Para entender el origen de esta fiesta, tan popular en España y que canarios y andaluces se encargaron de trasplantar a Cuba, hay que remontarse a los tiempos del emperador romano Constantino (siglo IV d.C.). La tradición nos cuenta que el emperador –no cristiano- tuvo una visión en la que aparecía una cruz y sobre ella unas palabras en latín: “In hoc signo vincis”, o sea, “Con este signo vencerás”. Constantino mandó que se hiciera una cruz y puso al ejército bajo su protección, con lo que logró triunfar sobre sus enemigos. Se hizo bautizar en la fe cristiana y envió a su madre, Santa Elena, a Jerusalén en busca de la verdadera cruz de Cristo. Ella encontró tres cruces en donde la tradición situaba el lugar del suplicio de Cristo e hizo colocar cada una de las cruces sobre el cadáver de un joven. Al colocar la tercera de las cruces el joven resucitó y Santa Elena rogó a su hijo que se conmemorara el 3 de mayo como el día en que fue encontrada la cruz de Cristo.
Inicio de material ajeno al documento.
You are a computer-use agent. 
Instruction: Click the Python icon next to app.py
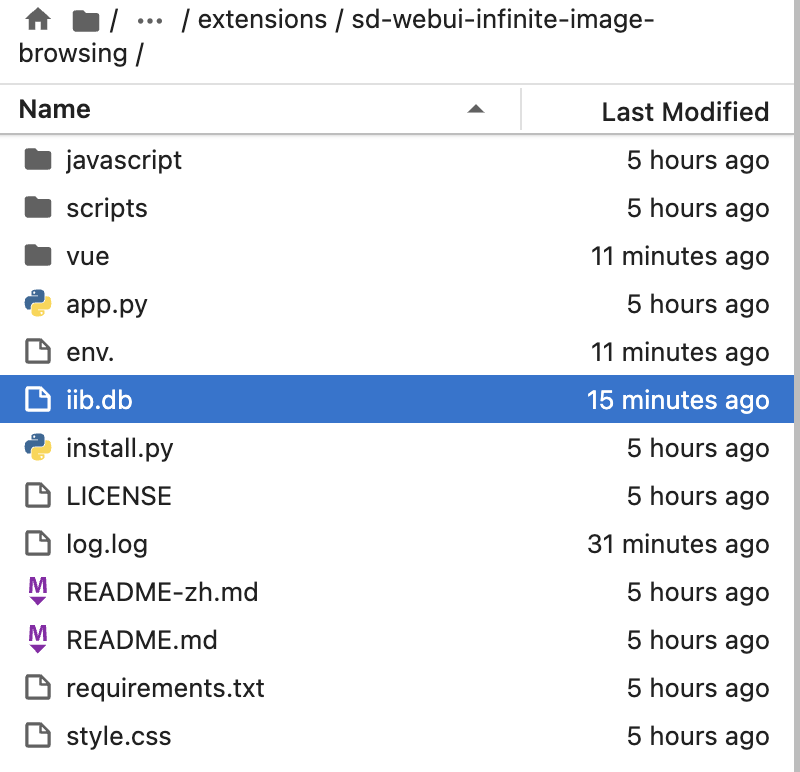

Por otra parte, y a la hora de establecer los orígenes de la celebración popular de la Cruz, hay que referirse necesariamente a las fiestas paganas que se celebraban desde muy antiguo en el mes de mayo. Desde los tiempos del renacimiento se comenzó a relacionarlas, entre otras, con la fiesta romana de las Floralias en honor a la diosa Flora, que representaba el eterno renacer de la primavera y que se celebraba precisamente del 28 de abril al 3 de mayo.
La Iglesia no demoró en eliminar antiguas prácticas paganas, escandalosas y contrarias a su moral. Así, estas fiestas naturalistas de mayo se fueron transformando y agrupando en torno a un nuevo motivo: la Cruz, que pasó a ser el centro de las fiestas y que se colocaba sobre un altar, en la calle o en el interior de una casa, adornada con flores, plantas, pañuelos, colchas, cuadros, candelabros, etc. A su alrededor se practicaban bailes típicos, se realizaban juegos y se entonaban coplas alusivas.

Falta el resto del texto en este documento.